150.—(1) A person to whom section 148 applies may, within not more than one year after a declaration has been made in respect of him under that section, apply to the court for relief, either in whole or in part, from the restrictions referred to in that section or from any order made in relation to him under section 149 and the court may, if it deems it just and equitable to do so, grant such relief on whatever terms and conditions it sees fit.

(2) Where it is intended to make an application for relief under subsection (1) the applicant shall give not less than 14 days' notice of his intention to the liquidator (if any) of the company the insolvency of which caused him to be subject to this Chapter.

(3) On receipt of a notice under subsection (2), the liquidator shall forthwith notify such creditors and contributories of the company as have been notified to him or become known to him, that he has received such notice.

(4) On the hearing of an application under this section the liquidator or any creditor or contributory of the company, the insolvency of which caused the applicant to be subject to this Chapter, may appear and give evidence.

(5) Any liquidator who contravenes subsection (3) shall be guilty of an offence and liable to a fine.".

This amendment arises from an amendment tabled at the Special Committee by Deputies Seán Barrett and John Bruton.
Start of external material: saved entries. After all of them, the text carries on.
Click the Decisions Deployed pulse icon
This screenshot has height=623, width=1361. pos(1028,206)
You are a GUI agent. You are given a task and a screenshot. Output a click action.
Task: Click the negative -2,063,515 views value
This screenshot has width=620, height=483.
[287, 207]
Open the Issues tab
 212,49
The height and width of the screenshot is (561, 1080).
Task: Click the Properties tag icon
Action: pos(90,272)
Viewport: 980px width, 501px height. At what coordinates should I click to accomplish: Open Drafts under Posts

The Deputies' amendment, which I accepted on the floor of the Committee, removed a requirement that an applicant for relief under section 150 should give public notice — in other words, in the newspapers, of his intention to apply for such relief under section 150. However, in accepting the amendment, I felt that the creditors should not thereby be kept in the dark, that, accordingly, the liquidator should be obliged to inform them that an application for relief was to be made. Obviously, the creditors could not exercise their rights under subsection (3) of the section if they did not know an application was going to be made. In revising the section, I am proposing five changes. First, I have substituted the words "section 148" for the words "this Chapter" in the first line of subsection (1) for the same reason as applied in amendment No. 68u. Second, I have made a minor change in deleting the words "of this Act" from subsection (1). Third, if the liquidator will now have to advise creditors that someone is going to apply for relief it would seem desirable to extend the period of notice in subsection (2) from ten days to 14 days. Fourth, the new subsection (3) will require the liquidator to pass on notice of intention to apply for relief, not just to creditors but to contributors as well since the latter also have locus standi under subsection (4). Finally, the new subsection (5) will make it an offence for a liquidator to contravene the provisions of the new subsection (3).

In regard to the words "if any" which appear in brackets in subsection (2), I am not too clear what exactly is meant by their inclusion.

I am advised that it is to cover the possibility of a casual vacancy in the office.

I am sure it is harmless but it does not appear to be appropriate there.

Amendment agreed to.

Amendment No. 68w. Amendments Nos. 70 and 70a are related. Therefore, with the agreement of the House, we will take amendment Nos. 68w. 70 and 70a together. Is that agreed? Agreed.

I move amendment No. 68w.

In page 115, between lines 42 and 43, to insert the following:

"151.—(1) The registrar shall, subject to the provisions of this section, keep a register of the particulars which have been notified to him under section 148, and the following provisions of this section shall apply to the keeping of such a register.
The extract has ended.